- **Aim of the exercise**
Copy exactly the lines of the data below that run from the line holding "[Máy phun thuốc STIHL SR 5600] (46, 1286)" through the line holding "Máy xới đất (34, 222)", both ends included.

Records contained in a dataset

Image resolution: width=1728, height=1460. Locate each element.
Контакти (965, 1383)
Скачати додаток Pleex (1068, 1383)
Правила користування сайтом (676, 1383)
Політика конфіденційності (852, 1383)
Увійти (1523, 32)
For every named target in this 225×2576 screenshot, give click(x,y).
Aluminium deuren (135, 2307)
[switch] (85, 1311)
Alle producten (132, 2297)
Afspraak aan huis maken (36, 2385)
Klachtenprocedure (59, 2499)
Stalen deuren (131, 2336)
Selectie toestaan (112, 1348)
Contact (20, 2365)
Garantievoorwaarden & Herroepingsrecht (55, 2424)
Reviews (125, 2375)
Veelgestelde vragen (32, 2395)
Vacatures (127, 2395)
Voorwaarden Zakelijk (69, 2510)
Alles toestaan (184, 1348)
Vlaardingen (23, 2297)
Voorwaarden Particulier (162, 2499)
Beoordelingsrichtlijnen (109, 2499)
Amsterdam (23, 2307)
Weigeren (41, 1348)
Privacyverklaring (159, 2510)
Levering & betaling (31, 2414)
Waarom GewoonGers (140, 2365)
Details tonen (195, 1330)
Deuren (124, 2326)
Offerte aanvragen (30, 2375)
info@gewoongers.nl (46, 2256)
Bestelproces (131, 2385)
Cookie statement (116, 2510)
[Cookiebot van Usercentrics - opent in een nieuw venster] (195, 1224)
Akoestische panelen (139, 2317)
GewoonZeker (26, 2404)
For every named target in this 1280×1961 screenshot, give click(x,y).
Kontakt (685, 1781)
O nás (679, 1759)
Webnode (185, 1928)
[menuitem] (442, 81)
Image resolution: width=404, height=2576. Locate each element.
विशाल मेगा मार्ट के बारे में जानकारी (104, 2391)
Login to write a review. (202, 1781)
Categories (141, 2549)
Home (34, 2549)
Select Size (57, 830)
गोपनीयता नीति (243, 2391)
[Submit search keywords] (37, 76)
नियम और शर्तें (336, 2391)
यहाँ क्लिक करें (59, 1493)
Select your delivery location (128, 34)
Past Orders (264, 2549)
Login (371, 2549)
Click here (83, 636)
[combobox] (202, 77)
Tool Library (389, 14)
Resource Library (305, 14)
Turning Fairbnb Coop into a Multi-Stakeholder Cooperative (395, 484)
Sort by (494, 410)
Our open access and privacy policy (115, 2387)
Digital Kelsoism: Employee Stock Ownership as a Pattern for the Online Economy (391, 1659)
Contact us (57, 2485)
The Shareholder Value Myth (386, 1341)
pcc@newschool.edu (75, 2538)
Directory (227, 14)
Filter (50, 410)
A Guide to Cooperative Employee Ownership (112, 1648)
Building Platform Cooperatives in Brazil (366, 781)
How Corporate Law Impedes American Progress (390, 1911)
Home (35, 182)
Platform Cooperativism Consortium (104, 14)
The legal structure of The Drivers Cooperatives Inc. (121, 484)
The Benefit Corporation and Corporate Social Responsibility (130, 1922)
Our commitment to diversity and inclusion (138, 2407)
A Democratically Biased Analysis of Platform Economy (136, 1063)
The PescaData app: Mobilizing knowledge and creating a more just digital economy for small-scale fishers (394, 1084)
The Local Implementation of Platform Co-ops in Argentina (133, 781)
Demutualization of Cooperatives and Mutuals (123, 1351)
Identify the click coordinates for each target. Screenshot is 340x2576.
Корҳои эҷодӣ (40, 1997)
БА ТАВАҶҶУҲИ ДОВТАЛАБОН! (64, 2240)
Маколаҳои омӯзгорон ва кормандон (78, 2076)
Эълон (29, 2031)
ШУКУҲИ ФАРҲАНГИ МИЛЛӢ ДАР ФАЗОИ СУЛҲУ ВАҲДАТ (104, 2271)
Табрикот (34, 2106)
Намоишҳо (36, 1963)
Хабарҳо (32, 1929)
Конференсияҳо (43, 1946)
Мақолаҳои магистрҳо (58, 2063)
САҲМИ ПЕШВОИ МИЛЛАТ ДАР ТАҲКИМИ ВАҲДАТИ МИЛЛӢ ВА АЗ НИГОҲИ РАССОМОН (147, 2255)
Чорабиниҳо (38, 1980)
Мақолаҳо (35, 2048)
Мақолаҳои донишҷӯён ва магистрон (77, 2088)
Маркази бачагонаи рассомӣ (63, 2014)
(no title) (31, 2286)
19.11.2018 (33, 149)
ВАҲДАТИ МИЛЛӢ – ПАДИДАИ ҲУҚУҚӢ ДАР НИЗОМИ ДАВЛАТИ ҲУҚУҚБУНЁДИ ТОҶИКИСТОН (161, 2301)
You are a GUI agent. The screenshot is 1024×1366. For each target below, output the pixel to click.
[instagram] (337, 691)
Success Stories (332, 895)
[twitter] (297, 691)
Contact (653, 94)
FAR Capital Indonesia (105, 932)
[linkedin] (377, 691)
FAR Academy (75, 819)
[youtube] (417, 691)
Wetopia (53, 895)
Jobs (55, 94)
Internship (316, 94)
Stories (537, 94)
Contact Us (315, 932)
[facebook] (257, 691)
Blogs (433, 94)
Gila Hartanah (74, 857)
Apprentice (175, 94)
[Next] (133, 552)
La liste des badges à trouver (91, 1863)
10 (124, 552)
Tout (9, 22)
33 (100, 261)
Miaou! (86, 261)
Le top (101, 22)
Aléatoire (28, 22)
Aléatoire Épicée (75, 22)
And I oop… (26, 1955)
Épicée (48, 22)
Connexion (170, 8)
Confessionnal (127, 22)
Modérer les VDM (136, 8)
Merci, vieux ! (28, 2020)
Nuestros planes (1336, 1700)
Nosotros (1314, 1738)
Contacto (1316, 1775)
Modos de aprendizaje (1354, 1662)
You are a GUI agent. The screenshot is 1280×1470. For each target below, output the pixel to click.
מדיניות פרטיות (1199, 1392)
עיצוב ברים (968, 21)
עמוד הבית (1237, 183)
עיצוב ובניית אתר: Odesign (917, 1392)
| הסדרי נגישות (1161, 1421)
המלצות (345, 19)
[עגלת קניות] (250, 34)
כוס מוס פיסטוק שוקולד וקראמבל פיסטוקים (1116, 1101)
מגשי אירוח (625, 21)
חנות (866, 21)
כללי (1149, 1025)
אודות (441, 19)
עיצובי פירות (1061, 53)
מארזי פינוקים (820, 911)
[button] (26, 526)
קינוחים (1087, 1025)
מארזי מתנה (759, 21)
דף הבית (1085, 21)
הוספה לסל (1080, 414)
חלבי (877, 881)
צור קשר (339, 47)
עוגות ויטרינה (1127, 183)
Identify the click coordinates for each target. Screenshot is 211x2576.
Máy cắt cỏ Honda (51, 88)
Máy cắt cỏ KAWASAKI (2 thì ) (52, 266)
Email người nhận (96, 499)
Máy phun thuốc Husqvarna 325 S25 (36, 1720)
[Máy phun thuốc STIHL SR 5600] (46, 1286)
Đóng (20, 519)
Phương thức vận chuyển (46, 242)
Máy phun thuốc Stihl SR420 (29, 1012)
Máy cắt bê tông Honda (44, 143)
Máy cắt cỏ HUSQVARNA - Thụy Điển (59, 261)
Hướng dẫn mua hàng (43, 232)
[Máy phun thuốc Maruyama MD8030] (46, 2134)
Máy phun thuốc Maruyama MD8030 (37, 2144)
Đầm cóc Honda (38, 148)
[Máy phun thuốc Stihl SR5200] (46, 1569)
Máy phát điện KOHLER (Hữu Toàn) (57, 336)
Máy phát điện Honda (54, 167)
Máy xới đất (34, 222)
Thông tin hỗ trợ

- **Answer section**
[Máy phun thuốc STIHL SR 5600] (46, 1286)
Đóng (20, 519)
Phương thức vận chuyển (46, 242)
Máy phun thuốc Stihl SR420 (29, 1012)
Máy cắt bê tông Honda (44, 143)
Máy cắt cỏ HUSQVARNA - Thụy Điển (59, 261)
Hướng dẫn mua hàng (43, 232)
[Máy phun thuốc Maruyama MD8030] (46, 2134)
Máy phun thuốc Maruyama MD8030 (37, 2144)
Đầm cóc Honda (38, 148)
[Máy phun thuốc Stihl SR5200] (46, 1569)
Máy phát điện KOHLER (Hữu Toàn) (57, 336)
Máy phát điện Honda (54, 167)
Máy xới đất (34, 222)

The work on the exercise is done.